+++ DATA RECORDS +++

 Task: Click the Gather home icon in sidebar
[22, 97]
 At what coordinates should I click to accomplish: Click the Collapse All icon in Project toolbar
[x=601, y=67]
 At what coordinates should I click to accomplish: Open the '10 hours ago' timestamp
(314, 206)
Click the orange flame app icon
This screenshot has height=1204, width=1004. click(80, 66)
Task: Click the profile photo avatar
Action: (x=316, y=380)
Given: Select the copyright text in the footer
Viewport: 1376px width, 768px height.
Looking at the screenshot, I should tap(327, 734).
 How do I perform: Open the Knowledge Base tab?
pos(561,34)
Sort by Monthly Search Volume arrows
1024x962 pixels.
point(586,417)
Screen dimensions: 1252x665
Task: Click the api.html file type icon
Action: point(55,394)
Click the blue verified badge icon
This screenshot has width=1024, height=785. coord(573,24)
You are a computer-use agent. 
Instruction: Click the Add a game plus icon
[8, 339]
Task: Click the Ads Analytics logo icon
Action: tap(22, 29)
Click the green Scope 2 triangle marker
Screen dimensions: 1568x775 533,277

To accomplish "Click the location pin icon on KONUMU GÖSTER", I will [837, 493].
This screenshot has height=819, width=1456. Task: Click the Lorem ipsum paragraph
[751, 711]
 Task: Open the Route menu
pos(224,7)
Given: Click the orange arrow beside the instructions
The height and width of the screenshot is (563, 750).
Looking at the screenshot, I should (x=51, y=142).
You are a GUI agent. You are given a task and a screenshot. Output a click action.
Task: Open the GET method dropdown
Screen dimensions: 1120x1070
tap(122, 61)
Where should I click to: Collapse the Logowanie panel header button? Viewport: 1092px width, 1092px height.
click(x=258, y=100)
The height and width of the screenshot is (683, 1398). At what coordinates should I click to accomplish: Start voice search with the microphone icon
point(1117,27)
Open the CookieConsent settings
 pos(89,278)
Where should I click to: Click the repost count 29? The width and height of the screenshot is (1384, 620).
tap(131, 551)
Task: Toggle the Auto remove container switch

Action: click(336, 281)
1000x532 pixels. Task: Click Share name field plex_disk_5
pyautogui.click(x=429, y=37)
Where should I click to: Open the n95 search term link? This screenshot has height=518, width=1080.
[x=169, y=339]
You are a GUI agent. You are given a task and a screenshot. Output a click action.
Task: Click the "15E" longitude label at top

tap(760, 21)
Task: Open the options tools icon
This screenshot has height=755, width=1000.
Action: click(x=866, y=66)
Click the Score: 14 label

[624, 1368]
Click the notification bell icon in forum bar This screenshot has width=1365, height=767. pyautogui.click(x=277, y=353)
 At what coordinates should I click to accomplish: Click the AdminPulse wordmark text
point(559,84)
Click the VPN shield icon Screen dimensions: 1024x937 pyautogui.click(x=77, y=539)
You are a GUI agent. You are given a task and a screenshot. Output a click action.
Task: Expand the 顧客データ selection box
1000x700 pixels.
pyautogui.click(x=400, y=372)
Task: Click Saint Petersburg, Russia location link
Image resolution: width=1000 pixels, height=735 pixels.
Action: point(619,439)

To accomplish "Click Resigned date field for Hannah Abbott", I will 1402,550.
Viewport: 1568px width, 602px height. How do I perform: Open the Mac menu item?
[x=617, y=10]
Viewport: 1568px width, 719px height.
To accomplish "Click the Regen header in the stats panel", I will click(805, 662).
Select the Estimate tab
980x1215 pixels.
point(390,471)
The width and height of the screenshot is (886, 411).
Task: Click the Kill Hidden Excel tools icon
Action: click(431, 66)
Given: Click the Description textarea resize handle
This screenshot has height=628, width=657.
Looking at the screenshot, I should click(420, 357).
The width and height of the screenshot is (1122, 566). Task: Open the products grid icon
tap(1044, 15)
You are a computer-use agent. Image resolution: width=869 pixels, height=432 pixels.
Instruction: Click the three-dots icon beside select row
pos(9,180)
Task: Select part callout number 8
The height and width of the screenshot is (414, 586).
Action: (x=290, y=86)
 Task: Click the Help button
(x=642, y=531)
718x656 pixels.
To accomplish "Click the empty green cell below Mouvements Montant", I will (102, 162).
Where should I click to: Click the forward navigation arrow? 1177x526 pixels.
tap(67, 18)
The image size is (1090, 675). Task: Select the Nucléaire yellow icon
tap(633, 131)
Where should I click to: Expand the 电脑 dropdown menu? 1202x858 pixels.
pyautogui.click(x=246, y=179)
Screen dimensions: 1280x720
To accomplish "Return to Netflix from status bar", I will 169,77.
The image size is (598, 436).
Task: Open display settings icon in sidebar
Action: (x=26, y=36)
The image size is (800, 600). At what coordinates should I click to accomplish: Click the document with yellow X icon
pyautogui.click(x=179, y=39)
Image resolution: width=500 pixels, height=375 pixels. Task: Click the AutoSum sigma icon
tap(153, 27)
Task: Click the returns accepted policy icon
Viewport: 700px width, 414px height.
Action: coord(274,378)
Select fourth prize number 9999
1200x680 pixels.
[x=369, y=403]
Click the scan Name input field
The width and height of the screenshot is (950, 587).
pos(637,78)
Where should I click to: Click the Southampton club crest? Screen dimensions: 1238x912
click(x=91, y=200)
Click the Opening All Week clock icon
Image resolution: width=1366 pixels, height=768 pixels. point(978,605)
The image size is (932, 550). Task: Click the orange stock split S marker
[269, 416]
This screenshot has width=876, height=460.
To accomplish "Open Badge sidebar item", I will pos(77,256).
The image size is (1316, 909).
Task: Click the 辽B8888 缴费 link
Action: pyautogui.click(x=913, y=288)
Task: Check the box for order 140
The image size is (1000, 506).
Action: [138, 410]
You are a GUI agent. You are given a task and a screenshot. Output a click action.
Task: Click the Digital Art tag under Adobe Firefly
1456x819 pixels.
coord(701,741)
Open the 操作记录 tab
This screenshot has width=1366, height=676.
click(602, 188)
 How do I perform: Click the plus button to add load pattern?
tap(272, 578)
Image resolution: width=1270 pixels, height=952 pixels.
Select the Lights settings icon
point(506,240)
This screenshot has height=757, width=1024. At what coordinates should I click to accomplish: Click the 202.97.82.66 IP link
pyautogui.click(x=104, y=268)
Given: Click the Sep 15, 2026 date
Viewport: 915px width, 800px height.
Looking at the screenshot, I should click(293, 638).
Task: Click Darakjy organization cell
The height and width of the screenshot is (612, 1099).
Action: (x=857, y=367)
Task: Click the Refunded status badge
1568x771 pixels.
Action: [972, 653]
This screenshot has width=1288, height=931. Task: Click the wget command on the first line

+++

- WHAT IS EXPECTED: Go through the listing above and set down each line exactly as it stands.

- COMPLETED TASK:
 Task: Click the Gather home icon in sidebar
[22, 97]
 At what coordinates should I click to accomplish: Click the Collapse All icon in Project toolbar
[x=601, y=67]
 At what coordinates should I click to accomplish: Open the '10 hours ago' timestamp
(314, 206)
Click the orange flame app icon
This screenshot has height=1204, width=1004. click(80, 66)
Task: Click the profile photo avatar
Action: (x=316, y=380)
Given: Select the copyright text in the footer
Viewport: 1376px width, 768px height.
Looking at the screenshot, I should tap(327, 734).
 How do I perform: Open the Knowledge Base tab?
pos(561,34)
Sort by Monthly Search Volume arrows
1024x962 pixels.
point(586,417)
Screen dimensions: 1252x665
Task: Click the api.html file type icon
Action: point(55,394)
Click the blue verified badge icon
This screenshot has width=1024, height=785. coord(573,24)
You are a computer-use agent. 
Instruction: Click the Add a game plus icon
[8, 339]
Task: Click the Ads Analytics logo icon
Action: tap(22, 29)
Click the green Scope 2 triangle marker
Screen dimensions: 1568x775 533,277

To accomplish "Click the location pin icon on KONUMU GÖSTER", I will [837, 493].
This screenshot has height=819, width=1456. Task: Click the Lorem ipsum paragraph
[751, 711]
 Task: Open the Route menu
pos(224,7)
Given: Click the orange arrow beside the instructions
The height and width of the screenshot is (563, 750).
Looking at the screenshot, I should (x=51, y=142).
You are a GUI agent. You are given a task and a screenshot. Output a click action.
Task: Open the GET method dropdown
Screen dimensions: 1120x1070
tap(122, 61)
Where should I click to: Collapse the Logowanie panel header button? Viewport: 1092px width, 1092px height.
click(x=258, y=100)
The height and width of the screenshot is (683, 1398). At what coordinates should I click to accomplish: Start voice search with the microphone icon
point(1117,27)
Open the CookieConsent settings
 pos(89,278)
Where should I click to: Click the repost count 29? The width and height of the screenshot is (1384, 620).
tap(131, 551)
Task: Toggle the Auto remove container switch

Action: click(336, 281)
1000x532 pixels. Task: Click Share name field plex_disk_5
pyautogui.click(x=429, y=37)
Where should I click to: Open the n95 search term link? This screenshot has height=518, width=1080.
[x=169, y=339]
You are a GUI agent. You are given a task and a screenshot. Output a click action.
Task: Click the "15E" longitude label at top

tap(760, 21)
Task: Open the options tools icon
This screenshot has height=755, width=1000.
Action: click(x=866, y=66)
Click the Score: 14 label

[624, 1368]
Click the notification bell icon in forum bar This screenshot has width=1365, height=767. pyautogui.click(x=277, y=353)
 At what coordinates should I click to accomplish: Click the AdminPulse wordmark text
point(559,84)
Click the VPN shield icon Screen dimensions: 1024x937 pyautogui.click(x=77, y=539)
You are a GUI agent. You are given a task and a screenshot. Output a click action.
Task: Expand the 顧客データ selection box
1000x700 pixels.
pyautogui.click(x=400, y=372)
Task: Click Saint Petersburg, Russia location link
Image resolution: width=1000 pixels, height=735 pixels.
Action: point(619,439)

To accomplish "Click Resigned date field for Hannah Abbott", I will 1402,550.
Viewport: 1568px width, 602px height. How do I perform: Open the Mac menu item?
[x=617, y=10]
Viewport: 1568px width, 719px height.
To accomplish "Click the Regen header in the stats panel", I will click(805, 662).
Select the Estimate tab
980x1215 pixels.
point(390,471)
The width and height of the screenshot is (886, 411).
Task: Click the Kill Hidden Excel tools icon
Action: click(431, 66)
Given: Click the Description textarea resize handle
This screenshot has height=628, width=657.
Looking at the screenshot, I should click(420, 357).
The width and height of the screenshot is (1122, 566). Task: Open the products grid icon
tap(1044, 15)
You are a computer-use agent. Image resolution: width=869 pixels, height=432 pixels.
Instruction: Click the three-dots icon beside select row
pos(9,180)
Task: Select part callout number 8
The height and width of the screenshot is (414, 586).
Action: (x=290, y=86)
 Task: Click the Help button
(x=642, y=531)
718x656 pixels.
To accomplish "Click the empty green cell below Mouvements Montant", I will (102, 162).
Where should I click to: Click the forward navigation arrow? 1177x526 pixels.
tap(67, 18)
The image size is (1090, 675). Task: Select the Nucléaire yellow icon
tap(633, 131)
Where should I click to: Expand the 电脑 dropdown menu? 1202x858 pixels.
pyautogui.click(x=246, y=179)
Screen dimensions: 1280x720
To accomplish "Return to Netflix from status bar", I will 169,77.
The image size is (598, 436).
Task: Open display settings icon in sidebar
Action: (x=26, y=36)
The image size is (800, 600). At what coordinates should I click to accomplish: Click the document with yellow X icon
pyautogui.click(x=179, y=39)
Image resolution: width=500 pixels, height=375 pixels. Task: Click the AutoSum sigma icon
tap(153, 27)
Task: Click the returns accepted policy icon
Viewport: 700px width, 414px height.
Action: coord(274,378)
Select fourth prize number 9999
1200x680 pixels.
[x=369, y=403]
Click the scan Name input field
The width and height of the screenshot is (950, 587).
pos(637,78)
Where should I click to: Click the Southampton club crest? Screen dimensions: 1238x912
click(x=91, y=200)
Click the Opening All Week clock icon
Image resolution: width=1366 pixels, height=768 pixels. point(978,605)
The image size is (932, 550). Task: Click the orange stock split S marker
[269, 416]
This screenshot has width=876, height=460.
To accomplish "Open Badge sidebar item", I will pos(77,256).
The image size is (1316, 909).
Task: Click the 辽B8888 缴费 link
Action: pyautogui.click(x=913, y=288)
Task: Check the box for order 140
The image size is (1000, 506).
Action: [138, 410]
You are a GUI agent. You are given a task and a screenshot. Output a click action.
Task: Click the Digital Art tag under Adobe Firefly
1456x819 pixels.
coord(701,741)
Open the 操作记录 tab
This screenshot has width=1366, height=676.
click(602, 188)
 How do I perform: Click the plus button to add load pattern?
tap(272, 578)
Image resolution: width=1270 pixels, height=952 pixels.
Select the Lights settings icon
point(506,240)
This screenshot has height=757, width=1024. At what coordinates should I click to accomplish: Click the 202.97.82.66 IP link
pyautogui.click(x=104, y=268)
Given: Click the Sep 15, 2026 date
Viewport: 915px width, 800px height.
Looking at the screenshot, I should click(293, 638).
Task: Click Darakjy organization cell
The height and width of the screenshot is (612, 1099).
Action: (x=857, y=367)
Task: Click the Refunded status badge
1568x771 pixels.
Action: [972, 653]
This screenshot has width=1288, height=931. Task: Click the wget command on the first line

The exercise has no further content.